In the 1980’s, industrial psychologist Dr. Tom Janz introduced a method of interviewing called the “Behavioral Interview.” Research shows that this interviewing style is extremely effective, and as such, it has rapidly increased in popularity. The premise is that the best predictor of future behavior is your past behavior.
Whether you are on a job hunt, or are planning to interview someone, it is important to know how to accurately prepare for answering behavioral questions. This is the most common style of interview.
When developing a behavioral interview, employers consider the types of soft skills that will be needed for the position. When preparing for this type of interview, a job seeker should consider all these skills as well. By keeping these important traits in mind, a candidate can successfully prepare for any amount of questioning. Preparing for behavior interviews will also help you answer more tradition interview questions.

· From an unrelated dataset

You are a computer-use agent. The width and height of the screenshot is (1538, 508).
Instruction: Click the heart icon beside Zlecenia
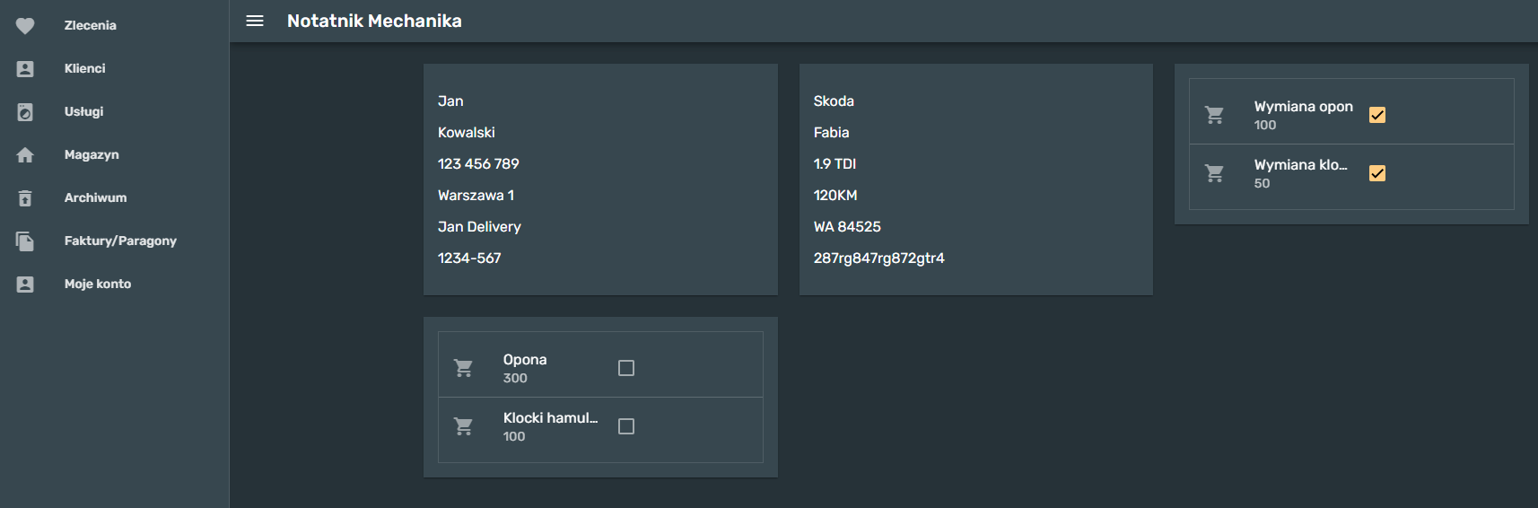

To answer these questions think of a relevant example from your past, such as your studies, work experience (paid and non paid), community work and personal experiences. Using the STAR model can help to structure your example.
To properly answer a behavioral interview question, there is a three step process referred to as “STAR“.
- The Situation or Task you were in
- Action that you took
- Result of that action
Situation/Task – describe the context for the activity you are talking about. Discuss what You were required to do.
Action – what you actually did to complete the task – your approach, processes used, how you managed yourself and the task.
Result – the outcome of your actions, the contribution you made in response to the situation. Quantify if possible and make sure the result is positive.
Behavioral Interview Question Example
Question: “Describe a situation where you have had to deal with a difficult person.”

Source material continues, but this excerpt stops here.